India, it would seem, has blundered from over-centralisation to a position where states are accorded greater respect. However, this emerging equilibrium is in danger of being disturbed by trends within the Congress. In today’s India, with most state governments in the control of non-Congress parties, the Centre has found itself somewhat reduced in stature. To compensate for this loss of clout, the UPA Government has chosen to undertake Delhi-designed mega welfare schemes embodied in the National Rural Employment Guarantee Act and the proposed Food Security Bill. Inspired by European welfarism, the schemes are premised on the one-size-fits-all philosophy, a trademark of the earlier Planning Commission.
Traditionally, critiques of Sonia Gandhi’s lady bountiful schemes have centred on their likely impact on the precarious fiscal deficit. There are also concerns that large sums of money may be diverted away from the real beneficiaries thanks to an incompetent and venal state machinery. However, beyond fiscal and delivery concerns, there is a larger issue that needs to be addressed. Is it appropriate that the Centre should apportion to itself the role of the principal welfare agency?

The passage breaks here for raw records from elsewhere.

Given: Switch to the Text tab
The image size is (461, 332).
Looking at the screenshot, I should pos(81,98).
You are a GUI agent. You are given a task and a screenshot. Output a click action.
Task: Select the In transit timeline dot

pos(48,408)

The answer should be in the negative. State Governments have a greater connection with localities and a greater accountability to the people than babus in the Ministry of Rural Welfare in Delhi. Why should the labour market in Punjab be distorted by a scheme that only serves to drive up agricultural prices? Why shouldn’t Gujarat be permitted to have welfare schemes for the poorer tribal districts, instead of having it imposed on the whole state? If Orissa and Chhattisgarh already have effective distribution of subsidised rice to poor families, why should a Food Security Act be imposed on it?
Mamata Banerjee raised some of these larger questions when she questioned the right of the Centre to design a Lokayukta scheme for the states. She had earlier raised similar questions over the imperious manner in which the Centre proceeded with the Teesta Waters Treaty with Bangladesh which affected West Bengal directly. For raising the federal issue, Mamata was dubbed petulant and difficult. But who was being difficult? Mamata for upholding the rights of states? Or a Centre that proceeded on the assumption that a ‘big democracy’ has the divine right to guide ‘little democracies’?
In six decades India has travelled a long way. The concerns over ‘national unity’ that seemed all too real in 1947 are no longer valid. Today, the feeling of Indian-ness is deep-rooted and complemented by a vibrant metropolitan culture. Secessionism doesn’t have the same emotional appeal it had in the past, except perhaps in the Kashmir Valley located in a state that, ironically, accords the greatest measure of autonomy to its people. What does have an appeal is the desire for economic growth and personal betterment. It is in this context that excessive centralisation and its associated inefficiencies become an impediment.